In 2000, he was a Scottish Labour Spin Doctor, in charge of strategic communications. He quit the job after being arrested twice in Glasgow's Red Light District. Chalmers, who helped launch Scotland's anti-drink-driving message, was arrested while drunk behind the wheel of a stationary car, allegedly with a 21-year-old prostitute as a passenger (he apparently denied this, but accepted that the woman was not his wife, leaving quite a lot of questions unanswered). In 2005, he began working for Atos, working on their proposals for the abortive ID Card.

Chalmers put forward the idea at a Tory Conference fringe meeting on a panel with Tory Minister Francis Maude—although Maude rushed off to catch an airplane before he could hear Chalmers launch his bizarre plan.

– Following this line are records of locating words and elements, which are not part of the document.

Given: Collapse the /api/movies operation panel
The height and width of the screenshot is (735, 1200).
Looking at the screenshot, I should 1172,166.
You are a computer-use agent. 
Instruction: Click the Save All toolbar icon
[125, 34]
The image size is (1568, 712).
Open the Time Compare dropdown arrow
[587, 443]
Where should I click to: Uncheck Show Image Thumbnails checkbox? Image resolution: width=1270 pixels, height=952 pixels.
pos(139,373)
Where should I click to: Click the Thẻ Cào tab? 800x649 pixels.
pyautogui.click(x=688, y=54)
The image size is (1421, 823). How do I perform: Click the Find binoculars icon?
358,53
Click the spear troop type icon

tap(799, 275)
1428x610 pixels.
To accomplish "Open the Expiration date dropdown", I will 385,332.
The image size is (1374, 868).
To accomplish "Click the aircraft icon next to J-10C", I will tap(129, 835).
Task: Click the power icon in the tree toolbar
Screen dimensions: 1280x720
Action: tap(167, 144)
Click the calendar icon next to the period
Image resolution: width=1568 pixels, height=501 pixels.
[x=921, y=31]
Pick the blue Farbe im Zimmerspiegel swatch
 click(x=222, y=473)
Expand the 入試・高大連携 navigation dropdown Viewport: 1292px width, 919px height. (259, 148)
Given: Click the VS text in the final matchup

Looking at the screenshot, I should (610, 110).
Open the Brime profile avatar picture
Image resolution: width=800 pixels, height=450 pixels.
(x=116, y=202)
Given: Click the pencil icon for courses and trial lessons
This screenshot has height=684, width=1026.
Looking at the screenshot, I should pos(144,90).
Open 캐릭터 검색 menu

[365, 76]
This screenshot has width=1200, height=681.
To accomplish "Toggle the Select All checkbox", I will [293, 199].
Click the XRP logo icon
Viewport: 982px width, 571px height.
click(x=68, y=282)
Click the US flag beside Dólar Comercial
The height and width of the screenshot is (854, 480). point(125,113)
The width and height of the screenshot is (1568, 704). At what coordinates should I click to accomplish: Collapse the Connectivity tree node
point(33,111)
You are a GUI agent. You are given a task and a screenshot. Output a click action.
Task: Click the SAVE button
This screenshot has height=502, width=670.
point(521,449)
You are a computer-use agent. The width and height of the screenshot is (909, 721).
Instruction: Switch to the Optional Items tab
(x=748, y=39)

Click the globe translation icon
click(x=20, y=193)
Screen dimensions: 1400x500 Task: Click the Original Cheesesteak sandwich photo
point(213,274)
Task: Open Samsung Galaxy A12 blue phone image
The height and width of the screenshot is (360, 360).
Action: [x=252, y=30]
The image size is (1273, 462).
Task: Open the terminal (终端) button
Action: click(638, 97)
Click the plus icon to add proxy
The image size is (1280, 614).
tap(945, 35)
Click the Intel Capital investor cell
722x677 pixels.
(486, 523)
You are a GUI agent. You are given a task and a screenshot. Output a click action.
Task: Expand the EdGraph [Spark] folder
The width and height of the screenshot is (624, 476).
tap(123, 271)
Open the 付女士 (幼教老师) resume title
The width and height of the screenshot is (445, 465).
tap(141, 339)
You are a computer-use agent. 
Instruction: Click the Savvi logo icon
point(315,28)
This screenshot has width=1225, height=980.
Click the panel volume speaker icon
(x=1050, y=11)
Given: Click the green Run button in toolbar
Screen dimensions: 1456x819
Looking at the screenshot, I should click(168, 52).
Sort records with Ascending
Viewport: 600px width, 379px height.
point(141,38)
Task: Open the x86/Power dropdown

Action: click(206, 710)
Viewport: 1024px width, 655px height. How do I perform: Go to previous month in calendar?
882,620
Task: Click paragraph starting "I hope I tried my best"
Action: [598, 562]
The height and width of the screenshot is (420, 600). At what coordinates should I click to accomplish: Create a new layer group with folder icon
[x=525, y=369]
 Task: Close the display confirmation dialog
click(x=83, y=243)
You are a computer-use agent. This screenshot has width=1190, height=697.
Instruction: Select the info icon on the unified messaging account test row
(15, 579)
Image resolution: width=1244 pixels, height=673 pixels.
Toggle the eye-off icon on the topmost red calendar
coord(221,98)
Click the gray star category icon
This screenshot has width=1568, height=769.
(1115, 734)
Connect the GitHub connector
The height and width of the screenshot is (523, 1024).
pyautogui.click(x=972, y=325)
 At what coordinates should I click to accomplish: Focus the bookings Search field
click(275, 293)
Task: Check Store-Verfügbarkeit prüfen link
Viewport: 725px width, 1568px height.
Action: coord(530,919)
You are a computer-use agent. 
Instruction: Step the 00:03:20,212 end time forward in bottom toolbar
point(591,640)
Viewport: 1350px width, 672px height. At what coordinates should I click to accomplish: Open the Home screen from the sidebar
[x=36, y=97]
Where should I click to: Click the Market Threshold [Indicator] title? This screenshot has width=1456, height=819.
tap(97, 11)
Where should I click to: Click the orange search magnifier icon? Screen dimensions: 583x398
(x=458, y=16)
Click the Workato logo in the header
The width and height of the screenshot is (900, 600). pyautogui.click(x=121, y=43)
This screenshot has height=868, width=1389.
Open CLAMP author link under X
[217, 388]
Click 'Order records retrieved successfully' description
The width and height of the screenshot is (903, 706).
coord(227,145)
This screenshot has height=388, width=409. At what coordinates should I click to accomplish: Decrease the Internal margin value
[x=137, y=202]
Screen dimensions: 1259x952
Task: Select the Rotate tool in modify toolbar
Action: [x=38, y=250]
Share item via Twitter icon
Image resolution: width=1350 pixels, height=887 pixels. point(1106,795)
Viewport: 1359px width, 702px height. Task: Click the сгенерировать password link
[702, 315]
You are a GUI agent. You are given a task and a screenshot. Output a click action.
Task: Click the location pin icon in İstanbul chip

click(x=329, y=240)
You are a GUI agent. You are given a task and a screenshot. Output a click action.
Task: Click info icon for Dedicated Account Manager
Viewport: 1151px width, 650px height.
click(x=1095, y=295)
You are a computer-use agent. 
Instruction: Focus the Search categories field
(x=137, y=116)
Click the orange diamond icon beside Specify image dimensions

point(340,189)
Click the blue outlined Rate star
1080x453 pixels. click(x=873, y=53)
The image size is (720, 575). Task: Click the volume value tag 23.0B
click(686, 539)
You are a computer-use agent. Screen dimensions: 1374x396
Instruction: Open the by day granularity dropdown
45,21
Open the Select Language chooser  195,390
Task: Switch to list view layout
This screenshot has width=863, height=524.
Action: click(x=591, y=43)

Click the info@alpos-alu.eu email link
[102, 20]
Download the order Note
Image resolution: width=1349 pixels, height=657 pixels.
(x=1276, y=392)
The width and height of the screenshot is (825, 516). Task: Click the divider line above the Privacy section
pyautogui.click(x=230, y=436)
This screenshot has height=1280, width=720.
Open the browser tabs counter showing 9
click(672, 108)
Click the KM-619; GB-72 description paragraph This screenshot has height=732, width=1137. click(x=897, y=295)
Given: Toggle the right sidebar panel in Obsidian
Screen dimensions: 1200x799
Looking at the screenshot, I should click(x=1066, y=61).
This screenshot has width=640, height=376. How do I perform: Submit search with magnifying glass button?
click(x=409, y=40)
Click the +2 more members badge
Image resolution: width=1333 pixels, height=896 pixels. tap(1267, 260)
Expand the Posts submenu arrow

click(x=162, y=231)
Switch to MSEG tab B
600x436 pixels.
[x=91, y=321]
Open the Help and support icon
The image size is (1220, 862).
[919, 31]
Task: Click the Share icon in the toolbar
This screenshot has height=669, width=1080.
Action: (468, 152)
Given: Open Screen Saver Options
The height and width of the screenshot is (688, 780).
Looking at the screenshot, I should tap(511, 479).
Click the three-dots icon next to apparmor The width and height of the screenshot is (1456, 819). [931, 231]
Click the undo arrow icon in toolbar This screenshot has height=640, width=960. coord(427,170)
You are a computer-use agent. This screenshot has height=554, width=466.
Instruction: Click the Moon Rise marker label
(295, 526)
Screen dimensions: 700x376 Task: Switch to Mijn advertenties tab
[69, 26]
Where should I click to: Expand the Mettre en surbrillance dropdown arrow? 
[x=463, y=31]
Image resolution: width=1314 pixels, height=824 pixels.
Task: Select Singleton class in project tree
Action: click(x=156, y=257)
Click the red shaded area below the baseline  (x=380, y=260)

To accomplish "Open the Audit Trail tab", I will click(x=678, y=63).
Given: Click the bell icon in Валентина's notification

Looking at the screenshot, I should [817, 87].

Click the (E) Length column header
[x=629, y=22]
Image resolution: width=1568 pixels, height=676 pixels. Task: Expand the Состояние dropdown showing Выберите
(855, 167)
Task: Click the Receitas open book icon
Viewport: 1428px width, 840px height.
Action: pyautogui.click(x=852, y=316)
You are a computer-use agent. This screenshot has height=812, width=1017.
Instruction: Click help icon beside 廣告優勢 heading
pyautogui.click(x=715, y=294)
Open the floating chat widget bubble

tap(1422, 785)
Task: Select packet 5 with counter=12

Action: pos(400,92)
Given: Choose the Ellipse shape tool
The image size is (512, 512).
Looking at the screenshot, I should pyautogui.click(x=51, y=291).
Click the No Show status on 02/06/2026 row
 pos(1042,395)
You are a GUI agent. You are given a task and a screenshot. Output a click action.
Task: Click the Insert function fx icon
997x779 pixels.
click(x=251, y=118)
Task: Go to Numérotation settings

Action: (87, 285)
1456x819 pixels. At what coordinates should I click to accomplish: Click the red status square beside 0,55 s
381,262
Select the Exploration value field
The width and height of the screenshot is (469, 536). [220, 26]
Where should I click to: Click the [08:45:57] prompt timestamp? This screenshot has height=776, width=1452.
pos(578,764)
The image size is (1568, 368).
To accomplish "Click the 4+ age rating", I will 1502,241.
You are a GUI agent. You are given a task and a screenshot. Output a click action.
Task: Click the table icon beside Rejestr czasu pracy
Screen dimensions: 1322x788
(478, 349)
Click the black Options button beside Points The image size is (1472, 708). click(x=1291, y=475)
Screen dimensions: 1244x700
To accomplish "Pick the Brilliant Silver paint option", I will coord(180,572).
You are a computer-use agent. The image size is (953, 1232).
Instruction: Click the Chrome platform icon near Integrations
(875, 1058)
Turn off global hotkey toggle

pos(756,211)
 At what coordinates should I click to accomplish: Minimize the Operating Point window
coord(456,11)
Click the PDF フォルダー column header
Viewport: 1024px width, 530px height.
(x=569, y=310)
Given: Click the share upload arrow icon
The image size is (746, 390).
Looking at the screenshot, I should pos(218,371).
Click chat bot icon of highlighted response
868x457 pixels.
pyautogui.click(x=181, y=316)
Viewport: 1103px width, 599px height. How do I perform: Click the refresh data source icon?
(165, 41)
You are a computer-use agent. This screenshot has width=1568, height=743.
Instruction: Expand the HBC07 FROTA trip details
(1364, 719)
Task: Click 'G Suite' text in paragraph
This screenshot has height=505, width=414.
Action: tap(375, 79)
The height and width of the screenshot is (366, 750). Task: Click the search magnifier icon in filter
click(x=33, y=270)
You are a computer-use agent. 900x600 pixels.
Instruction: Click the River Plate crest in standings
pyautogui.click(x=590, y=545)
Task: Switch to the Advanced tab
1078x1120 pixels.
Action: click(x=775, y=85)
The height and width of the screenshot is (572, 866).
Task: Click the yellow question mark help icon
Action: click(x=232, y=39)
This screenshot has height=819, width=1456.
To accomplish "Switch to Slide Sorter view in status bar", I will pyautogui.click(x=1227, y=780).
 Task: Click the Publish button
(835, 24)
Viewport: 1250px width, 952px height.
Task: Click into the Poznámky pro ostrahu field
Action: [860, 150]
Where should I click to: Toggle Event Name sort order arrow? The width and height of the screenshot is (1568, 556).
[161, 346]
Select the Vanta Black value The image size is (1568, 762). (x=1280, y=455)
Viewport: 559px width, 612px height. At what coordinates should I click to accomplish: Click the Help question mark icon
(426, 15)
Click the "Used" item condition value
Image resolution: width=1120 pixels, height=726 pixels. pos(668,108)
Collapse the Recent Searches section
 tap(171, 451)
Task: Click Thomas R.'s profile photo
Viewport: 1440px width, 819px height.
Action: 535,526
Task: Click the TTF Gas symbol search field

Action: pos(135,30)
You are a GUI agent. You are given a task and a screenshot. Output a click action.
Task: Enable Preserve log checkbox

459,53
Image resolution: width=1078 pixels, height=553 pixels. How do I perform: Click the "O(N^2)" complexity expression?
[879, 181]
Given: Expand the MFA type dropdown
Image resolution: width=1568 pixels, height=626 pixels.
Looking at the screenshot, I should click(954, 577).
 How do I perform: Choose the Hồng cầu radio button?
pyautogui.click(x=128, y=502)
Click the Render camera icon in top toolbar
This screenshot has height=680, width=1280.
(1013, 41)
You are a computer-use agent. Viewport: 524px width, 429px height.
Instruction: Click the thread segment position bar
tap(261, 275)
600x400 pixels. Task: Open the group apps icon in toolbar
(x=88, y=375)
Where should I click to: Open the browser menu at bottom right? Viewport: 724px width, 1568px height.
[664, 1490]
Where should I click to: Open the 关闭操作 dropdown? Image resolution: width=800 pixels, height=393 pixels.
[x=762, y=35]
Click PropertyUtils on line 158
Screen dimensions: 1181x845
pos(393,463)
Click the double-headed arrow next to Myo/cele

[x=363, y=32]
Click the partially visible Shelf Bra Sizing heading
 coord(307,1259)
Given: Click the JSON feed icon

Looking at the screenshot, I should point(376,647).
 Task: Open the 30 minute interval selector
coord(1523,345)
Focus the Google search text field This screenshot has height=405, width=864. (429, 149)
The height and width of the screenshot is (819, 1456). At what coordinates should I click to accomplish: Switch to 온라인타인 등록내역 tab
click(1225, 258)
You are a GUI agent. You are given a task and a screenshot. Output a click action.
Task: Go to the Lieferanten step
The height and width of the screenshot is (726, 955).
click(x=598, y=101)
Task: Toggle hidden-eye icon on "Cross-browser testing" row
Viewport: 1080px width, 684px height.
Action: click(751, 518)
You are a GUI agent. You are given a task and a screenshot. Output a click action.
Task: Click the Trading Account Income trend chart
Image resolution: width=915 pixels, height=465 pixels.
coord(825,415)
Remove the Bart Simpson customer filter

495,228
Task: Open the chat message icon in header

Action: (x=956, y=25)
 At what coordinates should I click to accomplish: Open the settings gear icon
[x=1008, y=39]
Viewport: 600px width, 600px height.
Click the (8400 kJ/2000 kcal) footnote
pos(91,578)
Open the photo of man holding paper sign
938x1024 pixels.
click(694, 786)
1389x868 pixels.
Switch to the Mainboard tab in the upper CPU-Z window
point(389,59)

While Maude wasn't present to hear the Sims plan, he did happily listen to Chalmer's talk about the "softer experience" Atos believed in for health services. Maude cheerfully spoke about the government "mostly using a burgeoning eco-system of innovative providers" for services, without making any criticism of Atos's very public failures. Atos has already been heavily criticized for their government welfare contracts: The firm exited early from their £500 [$768] million contract to run Work Capability Assessments—testing the sick and disabled to see if they could be judged "fit for work" for the DWP—after public protests. Atos were accused of judging the manifestly unable to work as job-ready, leading to benefit cuts for the vulnerable. Horror stories of people dying of terminal diseases shortly after they were judged "fit to work" abounded.

Atos still have a contract to test disabled people for how much "Personal Independence Payments" they should receive. The government rewarded the contract with an intention of reducing the payments.

With their large government contracts, the French IT firm has a strong interest in keeping close to the government. Paying for the conference meeting, organized by Conservative-linked think tank Policy Exchange, is one way of keeping that relationship ticking over. Policy Exchange was founded by Nick Boles, currently a Local Government Minister and one of the modernizing "Cameroons." Atos Vice President Philip Chalmers was joined on the platform by Maude and by Mark Thompson, formerly George Osborne's Senior Adviser for IT.

VICE asked Atos if their Senior Vice President's scheme for exposing individual spending on the frail and sick was their official policy. Their spokesperson said, "This was a debate on the role digital advancements can play in government and how good use of data can provide better and more efficient services to the citizen. The particular future use of big data Philip was discussing was how it can allow community groups to link with social care and NHS services in order to provide the best care. A fictional example was used to illustrate this idea, it was not based on any policy we deliver and was in no way intended to cause offense and we apologize if it has."